Des banques, des cabinets d’experts comptables, des laboratoires pharmaceutiques, des grands magasins, des hôpitaux ou cliniques se mobilisent ou se sont mobilisés pour accueillir un jour une résidence d’artistes à travers cette association un peu unique en son genre. Avoir pour mission de travailler sur la communication est, par exemple, un réel défi. Questionner les relations entre art contemporain et espace public en est un autre. Aux interrogations de départ succède l’inspiration. « Il faut bien trouver un début » sourit Alain Quesnel qui travailla une installation chez RCP Design Global à Tours. L’entreprise l’avait interrogé alors sur le sens de son travail jugé très « chinois ». « Avec la Chine, on perd son latin même si aujourd’hui, Paris ou Pékin, c’est du pareil au même… » avvait-il précisé.
À l’imprimerie Graphival désormais installée à Joué-lès-Tours, Ma Zhong Yi s’était lâché en 2012. Par sa double culture franco chinoise, il a mélangé le mot et l’image, à l’instar des idéogrammes asiatiques qui recèlent cette double nature. Par un contact individuel avec l’ensemble des collaborateurs, il en a fait des personnages qui peuvent communiquer entre eux à un autre niveau que celui strictement professionnel. Conséquences : plus de convivialité, des tensions qui s’apaisent, une découverte mutuelle et plus personnelle des salariés entre eux. Un pari réussi !
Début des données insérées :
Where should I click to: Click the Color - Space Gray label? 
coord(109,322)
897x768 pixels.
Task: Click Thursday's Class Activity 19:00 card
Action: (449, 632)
Exprimer les valeurs d’humanisme de l’entreprise
L’art peut donc libérer les pratiques et les actes. C’est ce que vient dire à Tours Christian Monjou, grand témoin de cette enquête et invité du réseau Carnet Pro : « N’être qu’un manager, ça lasse… Il faut marcher au milieu des gens pour les emmener quelque part, leur donner envie de changer… ». Pour l’entreprise, c’est la meilleure des façons d’exprimer des valeurs d’humanisme. Et pour l’artiste, venir dans une entreprise, c’est aussi le moyen de remettre en question ses pratiques et de libérer son imagination hors de la solitude de l’atelier. Certains saisissent aussi l’occasion de profiter d’un mécénat d’entreprise pour collaborer à des œuvres uniques. À travers cette démarche, la célèbre faïencerie Henriot de Quimper ouvre ses portes depuis quelques années à des peintres et des sculpteurs.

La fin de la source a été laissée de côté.